Вскоре, а именно в половине четвертого, в сторожке прозвенел будильник. Сонно ворча, охранник Николай Зубов сунул ноги в стоящие наготове валенки, натянул бушлат, шапку и рукавицы, сунул в зубы сигарету, чтобы взбодриться, и, позевывая, отправился в обход. Выйдя на крыльцо, он по привычке бросил взгляд на окна второго этажа главного корпуса и слегка удивился, заметив мелькнувший в третьем от угла окне тонкий луч света – не синего, как от сигнального фонарика Шмяка, а белого. В такой перемене Николай не усмотрел ничего странного и удивительного: эти светодиодные штуковины стоят копейки, и предприимчивые китайцы приноровились встраивать их во все подряд – в мобильные телефоны, зажигалки, шариковые ручки, брелоки для ключей и бог знает во что еще. Зачастую человек приобретает их мимоходом, попутно, сам того не желая: кончился газ в зажигалке, купил новую, а она с фонариком… В общем, цвет луча – ерунда на постном масле. Удивительно было другое: с чего это Шмяку не спится в такой поздний час? Гляди ты, и коньяк его не берет…
Закончив обход, он снова, уже нарочно, посмотрел на окно Шмяка и опять заметил скользнувший по стеклу тонкий белый луч. Николай выбросил окурок в сугроб и пожал плечами: «Что за народ! Теплая комната, мягкая постель, все удобства, вплоть до хорошей выпивки и дорогих сигарет, – живи да радуйся! Никаких обязанностей, одни сплошные права, и в первую очередь самое сладкое из всех конституционных прав российского гражданина – право на отдых. Нет, ему обязательно надо колобродить в четвертом часу утра, когда все нормальные люди десятый сон видят!» Сочувственно вздохнув: «Старость не радость», охранник смел снег с валенок стоящим у двери веником и, сладко позевывая, отправился досыпать.
Глава IV. Конверт Шмяка
1Наутро Шмяка нашли мертвым.
Эту неприятную находку сделал, разумеется, Женька Соколкин – единственный человек во всем пансионате, не считая разве что главврача Семена Тихоновича, имевший более или менее свободный доступ в палату номер двенадцать.

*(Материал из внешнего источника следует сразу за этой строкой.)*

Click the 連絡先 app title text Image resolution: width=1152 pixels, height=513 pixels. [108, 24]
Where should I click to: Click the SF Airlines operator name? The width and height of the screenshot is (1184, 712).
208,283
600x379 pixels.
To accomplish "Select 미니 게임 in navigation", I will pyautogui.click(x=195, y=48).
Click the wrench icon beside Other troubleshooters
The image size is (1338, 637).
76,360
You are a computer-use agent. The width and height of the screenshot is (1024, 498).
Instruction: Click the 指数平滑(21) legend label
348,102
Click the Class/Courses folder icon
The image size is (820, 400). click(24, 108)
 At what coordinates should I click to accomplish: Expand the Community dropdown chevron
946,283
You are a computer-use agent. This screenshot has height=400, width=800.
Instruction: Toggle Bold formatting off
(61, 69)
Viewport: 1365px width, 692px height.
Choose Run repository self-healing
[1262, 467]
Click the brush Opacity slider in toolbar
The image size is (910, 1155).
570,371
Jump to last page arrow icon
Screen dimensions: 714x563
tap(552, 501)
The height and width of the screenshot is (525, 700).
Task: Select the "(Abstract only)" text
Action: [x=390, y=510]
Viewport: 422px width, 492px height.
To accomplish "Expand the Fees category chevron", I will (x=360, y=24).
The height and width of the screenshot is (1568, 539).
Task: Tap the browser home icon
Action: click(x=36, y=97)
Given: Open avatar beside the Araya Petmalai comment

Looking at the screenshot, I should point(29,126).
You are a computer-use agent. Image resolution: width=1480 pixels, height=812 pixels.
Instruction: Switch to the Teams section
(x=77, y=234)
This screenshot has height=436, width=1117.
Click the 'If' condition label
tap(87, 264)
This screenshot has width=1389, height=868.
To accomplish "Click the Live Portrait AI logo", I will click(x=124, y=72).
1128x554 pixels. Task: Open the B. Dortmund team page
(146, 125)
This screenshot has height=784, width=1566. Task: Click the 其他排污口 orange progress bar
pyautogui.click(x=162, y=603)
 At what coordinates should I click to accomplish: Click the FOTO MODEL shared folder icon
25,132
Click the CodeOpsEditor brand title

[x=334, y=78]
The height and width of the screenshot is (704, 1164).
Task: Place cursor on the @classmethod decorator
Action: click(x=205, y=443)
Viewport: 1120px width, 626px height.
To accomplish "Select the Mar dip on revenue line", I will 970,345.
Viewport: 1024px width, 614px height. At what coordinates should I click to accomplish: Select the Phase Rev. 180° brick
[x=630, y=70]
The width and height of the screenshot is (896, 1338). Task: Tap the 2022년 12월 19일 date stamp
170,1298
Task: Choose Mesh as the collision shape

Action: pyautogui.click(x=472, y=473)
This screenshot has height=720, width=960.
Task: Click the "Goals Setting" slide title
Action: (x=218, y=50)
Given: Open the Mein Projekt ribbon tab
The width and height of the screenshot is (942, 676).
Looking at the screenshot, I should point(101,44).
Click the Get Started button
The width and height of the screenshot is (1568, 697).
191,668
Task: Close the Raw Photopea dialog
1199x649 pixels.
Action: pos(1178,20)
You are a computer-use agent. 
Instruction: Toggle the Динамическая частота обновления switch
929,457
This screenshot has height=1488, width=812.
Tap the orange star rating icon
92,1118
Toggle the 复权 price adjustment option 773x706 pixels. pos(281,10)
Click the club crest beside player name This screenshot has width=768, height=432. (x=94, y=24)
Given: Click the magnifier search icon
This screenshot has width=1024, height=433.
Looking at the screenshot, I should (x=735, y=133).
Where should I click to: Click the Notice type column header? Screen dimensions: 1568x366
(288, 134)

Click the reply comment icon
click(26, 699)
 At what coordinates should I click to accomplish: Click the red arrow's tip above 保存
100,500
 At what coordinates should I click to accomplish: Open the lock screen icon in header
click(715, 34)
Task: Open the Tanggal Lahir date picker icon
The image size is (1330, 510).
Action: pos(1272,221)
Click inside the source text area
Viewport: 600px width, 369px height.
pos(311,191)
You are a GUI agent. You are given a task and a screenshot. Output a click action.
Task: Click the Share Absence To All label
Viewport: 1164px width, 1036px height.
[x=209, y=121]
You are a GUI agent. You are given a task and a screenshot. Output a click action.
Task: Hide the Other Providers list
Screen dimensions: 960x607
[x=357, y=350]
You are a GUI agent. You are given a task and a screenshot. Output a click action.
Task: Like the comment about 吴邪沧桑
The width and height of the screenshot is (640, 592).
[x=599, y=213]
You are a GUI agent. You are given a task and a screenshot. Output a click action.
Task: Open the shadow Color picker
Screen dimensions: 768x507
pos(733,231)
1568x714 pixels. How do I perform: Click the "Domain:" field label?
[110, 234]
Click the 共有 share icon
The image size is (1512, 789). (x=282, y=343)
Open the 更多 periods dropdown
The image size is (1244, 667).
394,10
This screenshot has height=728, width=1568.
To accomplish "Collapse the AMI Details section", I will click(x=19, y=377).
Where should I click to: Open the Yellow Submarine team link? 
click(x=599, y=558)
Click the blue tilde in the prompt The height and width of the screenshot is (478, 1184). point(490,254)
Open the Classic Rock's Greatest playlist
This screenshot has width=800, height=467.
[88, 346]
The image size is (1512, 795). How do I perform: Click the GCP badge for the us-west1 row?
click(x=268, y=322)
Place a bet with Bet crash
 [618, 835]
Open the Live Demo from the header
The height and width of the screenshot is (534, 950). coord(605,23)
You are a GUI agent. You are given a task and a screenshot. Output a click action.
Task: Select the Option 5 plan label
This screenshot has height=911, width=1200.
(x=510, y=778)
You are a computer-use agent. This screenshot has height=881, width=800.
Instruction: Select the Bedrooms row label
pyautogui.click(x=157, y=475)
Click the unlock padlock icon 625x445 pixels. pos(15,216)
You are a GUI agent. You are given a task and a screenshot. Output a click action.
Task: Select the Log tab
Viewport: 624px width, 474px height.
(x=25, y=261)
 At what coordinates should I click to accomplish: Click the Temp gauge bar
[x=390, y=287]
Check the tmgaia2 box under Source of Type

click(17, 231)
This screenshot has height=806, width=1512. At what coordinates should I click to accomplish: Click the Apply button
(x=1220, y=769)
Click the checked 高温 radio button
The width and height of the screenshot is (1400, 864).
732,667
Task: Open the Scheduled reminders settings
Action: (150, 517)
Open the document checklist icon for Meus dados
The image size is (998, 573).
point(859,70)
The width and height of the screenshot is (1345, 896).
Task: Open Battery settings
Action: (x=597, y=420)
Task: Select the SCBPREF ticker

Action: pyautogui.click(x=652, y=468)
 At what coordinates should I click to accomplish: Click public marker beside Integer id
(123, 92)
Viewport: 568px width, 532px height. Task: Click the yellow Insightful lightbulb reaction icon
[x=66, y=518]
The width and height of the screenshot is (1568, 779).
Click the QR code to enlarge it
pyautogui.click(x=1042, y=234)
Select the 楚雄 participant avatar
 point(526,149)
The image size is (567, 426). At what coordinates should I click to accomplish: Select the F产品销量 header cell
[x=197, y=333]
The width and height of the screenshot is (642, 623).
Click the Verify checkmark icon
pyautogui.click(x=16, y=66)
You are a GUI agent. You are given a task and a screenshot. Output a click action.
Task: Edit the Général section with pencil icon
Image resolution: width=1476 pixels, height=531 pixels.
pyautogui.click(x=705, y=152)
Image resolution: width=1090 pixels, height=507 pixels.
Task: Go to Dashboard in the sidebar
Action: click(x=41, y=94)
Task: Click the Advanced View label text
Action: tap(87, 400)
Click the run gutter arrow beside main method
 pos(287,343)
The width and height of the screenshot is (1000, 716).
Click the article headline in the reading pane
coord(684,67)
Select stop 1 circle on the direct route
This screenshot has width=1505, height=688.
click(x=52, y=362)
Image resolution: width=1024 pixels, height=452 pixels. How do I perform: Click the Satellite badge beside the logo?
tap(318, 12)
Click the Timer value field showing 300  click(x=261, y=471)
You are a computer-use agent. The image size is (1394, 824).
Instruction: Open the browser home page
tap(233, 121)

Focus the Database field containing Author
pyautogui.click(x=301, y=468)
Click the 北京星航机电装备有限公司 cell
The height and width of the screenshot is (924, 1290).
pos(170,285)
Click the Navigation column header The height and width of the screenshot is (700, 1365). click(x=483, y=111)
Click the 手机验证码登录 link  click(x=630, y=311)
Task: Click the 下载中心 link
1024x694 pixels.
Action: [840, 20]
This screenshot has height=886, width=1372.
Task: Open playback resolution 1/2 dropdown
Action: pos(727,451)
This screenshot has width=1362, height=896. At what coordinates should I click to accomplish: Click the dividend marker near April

Когда над лесом забрезжил серенький февральский рассвет, электричество еще не дали. Снега за ночь навалило столько, что мать категорически запретила Женьке даже думать о том, чтобы идти в школу. Даже не попытавшись притвориться, что огорчен этим запретом, Евгений свет Иванович наскоро позавтракал, натянул куртку и весело отбыл по своим утренним делам. Коль скоро он остался на территории пансионата, в число этих дел следовало автоматически включить доставку завтрака Шмяку и приборку в его комнате – а значит, и очередную беседу. Со временем, попривыкнув, Женька начал находить эти беседы довольно занимательными, а рассказы Шмяка – не такими завиральными, как казалось поначалу. Мужик он был явно непростой, с богатой биографией, и тут, в пансионате, как начал понимать Женька, вовсе не лечился, а от кого-то прятался.